How MƒA helps Master Teacher Dwaina Sookhoo foster racial equity in her classroom, school, and community.
When MƒA Master Teacher Dwaina Sookhoo first started teaching mathematics at age 22, she was one of the few Black teachers in her school, and no one was talking about racial equity. “There was no push for it,” she recalls. “A lot of the teachers were white, and didn’t really think about it.”
Sookhoo, a New York City native, had found her calling a few years earlier while participating in a mathematics education program at Queens College. While math wasn’t her favorite subject in high school, she fell in love with teaching, and relished the opportunity to help her students the way her own teachers had helped her.
After being accepted into the MƒA fellowship early in her career, she soon gravitated to the increasing number of teaching-focused offerings she saw in the program—particularly courses that focused on the role race plays in the classroom.
“My first real exposure to thinking about equity was through MƒA,” Sookhoo says.
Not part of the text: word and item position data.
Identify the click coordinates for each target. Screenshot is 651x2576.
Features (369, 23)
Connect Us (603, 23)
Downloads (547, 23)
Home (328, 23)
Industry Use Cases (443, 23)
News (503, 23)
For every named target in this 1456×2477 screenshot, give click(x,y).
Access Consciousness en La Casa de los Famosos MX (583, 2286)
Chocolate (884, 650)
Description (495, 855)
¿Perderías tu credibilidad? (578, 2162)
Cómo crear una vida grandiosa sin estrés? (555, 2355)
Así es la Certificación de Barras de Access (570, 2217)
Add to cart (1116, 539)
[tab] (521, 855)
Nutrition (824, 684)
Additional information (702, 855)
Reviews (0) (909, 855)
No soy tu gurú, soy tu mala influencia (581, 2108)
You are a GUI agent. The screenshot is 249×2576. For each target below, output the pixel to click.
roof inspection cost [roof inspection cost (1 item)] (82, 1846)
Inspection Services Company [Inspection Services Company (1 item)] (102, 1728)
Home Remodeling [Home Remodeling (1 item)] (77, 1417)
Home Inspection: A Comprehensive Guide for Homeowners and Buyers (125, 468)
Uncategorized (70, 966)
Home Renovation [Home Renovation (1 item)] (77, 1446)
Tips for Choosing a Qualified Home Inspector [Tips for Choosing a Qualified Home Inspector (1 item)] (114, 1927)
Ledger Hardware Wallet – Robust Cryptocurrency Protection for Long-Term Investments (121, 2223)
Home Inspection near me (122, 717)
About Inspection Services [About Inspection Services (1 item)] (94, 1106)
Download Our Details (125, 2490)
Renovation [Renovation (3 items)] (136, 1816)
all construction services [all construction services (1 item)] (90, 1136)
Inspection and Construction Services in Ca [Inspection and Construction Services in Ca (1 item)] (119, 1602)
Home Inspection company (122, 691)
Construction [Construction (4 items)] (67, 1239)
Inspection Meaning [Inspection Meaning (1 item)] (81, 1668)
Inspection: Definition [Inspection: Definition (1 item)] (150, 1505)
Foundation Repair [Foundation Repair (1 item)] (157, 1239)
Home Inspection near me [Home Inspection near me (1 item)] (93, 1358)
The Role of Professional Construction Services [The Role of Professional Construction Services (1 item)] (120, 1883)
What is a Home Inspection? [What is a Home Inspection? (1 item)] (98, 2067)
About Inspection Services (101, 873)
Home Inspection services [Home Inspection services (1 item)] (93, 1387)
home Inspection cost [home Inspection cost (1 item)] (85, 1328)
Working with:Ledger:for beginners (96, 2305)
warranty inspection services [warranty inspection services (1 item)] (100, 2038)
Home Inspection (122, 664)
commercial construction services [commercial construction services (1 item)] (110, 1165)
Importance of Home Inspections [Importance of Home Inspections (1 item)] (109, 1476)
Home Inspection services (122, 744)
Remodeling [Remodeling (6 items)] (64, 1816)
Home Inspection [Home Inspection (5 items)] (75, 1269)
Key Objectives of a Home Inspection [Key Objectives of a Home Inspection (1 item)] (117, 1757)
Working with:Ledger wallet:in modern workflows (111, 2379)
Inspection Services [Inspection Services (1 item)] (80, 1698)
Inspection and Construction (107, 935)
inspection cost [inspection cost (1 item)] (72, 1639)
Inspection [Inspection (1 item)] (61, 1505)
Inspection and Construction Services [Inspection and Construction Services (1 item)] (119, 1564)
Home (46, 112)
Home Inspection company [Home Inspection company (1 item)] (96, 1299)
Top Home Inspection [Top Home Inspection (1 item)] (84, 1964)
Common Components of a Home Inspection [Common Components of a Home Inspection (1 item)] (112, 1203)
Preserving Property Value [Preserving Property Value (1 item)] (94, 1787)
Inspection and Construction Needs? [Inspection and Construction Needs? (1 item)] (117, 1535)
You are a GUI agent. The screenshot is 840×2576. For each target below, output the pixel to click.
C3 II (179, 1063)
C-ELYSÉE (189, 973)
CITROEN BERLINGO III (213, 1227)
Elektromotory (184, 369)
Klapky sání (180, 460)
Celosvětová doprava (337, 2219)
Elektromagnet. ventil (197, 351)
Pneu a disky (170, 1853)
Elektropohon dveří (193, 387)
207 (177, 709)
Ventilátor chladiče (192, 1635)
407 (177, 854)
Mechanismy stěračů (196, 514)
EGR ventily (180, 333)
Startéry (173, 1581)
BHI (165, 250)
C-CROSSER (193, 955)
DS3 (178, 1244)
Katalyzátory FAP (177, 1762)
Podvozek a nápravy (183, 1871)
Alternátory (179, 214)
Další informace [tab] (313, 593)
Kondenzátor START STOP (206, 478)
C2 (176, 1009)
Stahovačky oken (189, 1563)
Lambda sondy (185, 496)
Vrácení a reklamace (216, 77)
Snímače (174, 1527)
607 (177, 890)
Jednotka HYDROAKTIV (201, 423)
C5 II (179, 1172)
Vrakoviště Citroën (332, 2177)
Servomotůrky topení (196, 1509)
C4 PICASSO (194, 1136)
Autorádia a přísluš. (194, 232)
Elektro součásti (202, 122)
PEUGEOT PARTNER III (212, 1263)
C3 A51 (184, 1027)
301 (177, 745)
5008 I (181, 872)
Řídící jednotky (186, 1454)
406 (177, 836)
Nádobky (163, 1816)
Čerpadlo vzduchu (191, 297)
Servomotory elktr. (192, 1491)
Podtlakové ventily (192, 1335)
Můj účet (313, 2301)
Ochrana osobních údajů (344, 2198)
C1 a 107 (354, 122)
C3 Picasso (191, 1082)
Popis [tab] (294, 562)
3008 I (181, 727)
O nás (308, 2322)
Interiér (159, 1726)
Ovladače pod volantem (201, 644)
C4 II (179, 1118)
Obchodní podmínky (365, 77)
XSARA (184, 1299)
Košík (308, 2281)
In that course, she found a diverse group of peers who had “very honest conversations about how we felt within the MƒA community and in our schools, and what we wanted to do to make those communities stronger.” The following year, Sookhoo volunteered to co-lead a course focused on race with another MƒA teacher.
By the time the 2019-20 school year began, Sookhoo was teaching at the Academy for Young Writers in Brooklyn. She had joined the school’s existing equity team, but didn’t feel like they were making progress. “We had to reach numbers and specific data in terms of certain populations of kids,” she says. “It didn’t really feel personal to the school, or designed for our students and our staff.”
Drawing on the student-centered, discussion-based practices she learned through MƒA and other professional development programs, Sookhoo worked with a few of her colleagues and school administrators to create a new equity team at the school. By early 2020, the group had surveyed students about what equity looked like to them and zeroed in on several major initiatives for the coming semester, including the development of a clear school-wide equity policy and what Sookhoo calls “a more meaningful approach to discipline, where it wasn’t aggressive or punitive, but it still felt like a consequence to students.”
With the arrival of the COVID-19 pandemic that March, Sookhoo’s team focused on making remote learning more equitable for their school’s students, many of whom live in underserved areas with fewer financial resources. During the 2020-21 school year, despite drastically reduced funding, they formed affinity groups that met once a month to continue the conversations around equity.
To run productive discussions within the groups, Sookhoo turned to a format she had embraced through MƒA: the book club. “I'm a strong believer in having some kind of concrete resource like a book or an article as a starting point,” she says. “Whether you’re agreeing or disagreeing — as long as you're having a conversation, there's movement there.”
One of her colleagues, also an MƒA teacher, enrolled in a session Sookhoo led on Cornelius Minor’s We Got This! Equity, Access, and the Quest to Be Who Our Students Need Us to Be. “As a result, she felt more comfortable joining the school’s affinity groups and sharing her opinion,” Sookhoo recalls.
In addition to the affinity groups, the equity team also led several mandatory full-staff professional development meetings, including one where they played clips from Zoom interviews with students so that staff could hear students give their input rather than reading their responses in a survey. For Sookhoo, listening to students is the key to any meaningful effort to create equity: “Giving students the space to say what they need helps you become a more equitable teacher, because you’re taking the people you're trying to teach into consideration.”
Now in her ninth year of teaching, Sookhoo began working at the New York City Lab School for Collaborative Studies in Manhattan in the fall of 2021, and is excited to continue to implement what she learns through MƒA in her classroom. She also plans to continue leading book clubs and other equity-focused efforts at her new school, with the support of a core group of MƒA colleagues engaged in similar work.
“I feel like I have a ‘squad’ now,” Sookhoo says. “The conversations I’ve had, the vulnerability that I’ve experienced, and the comfort I’ve felt opening up, I’ve been able to bring not just to my own teaching, but to my department and school community as well.”
“Whether you’re agreeing or disagreeing — as long as you're having a conversation, there's movement there.”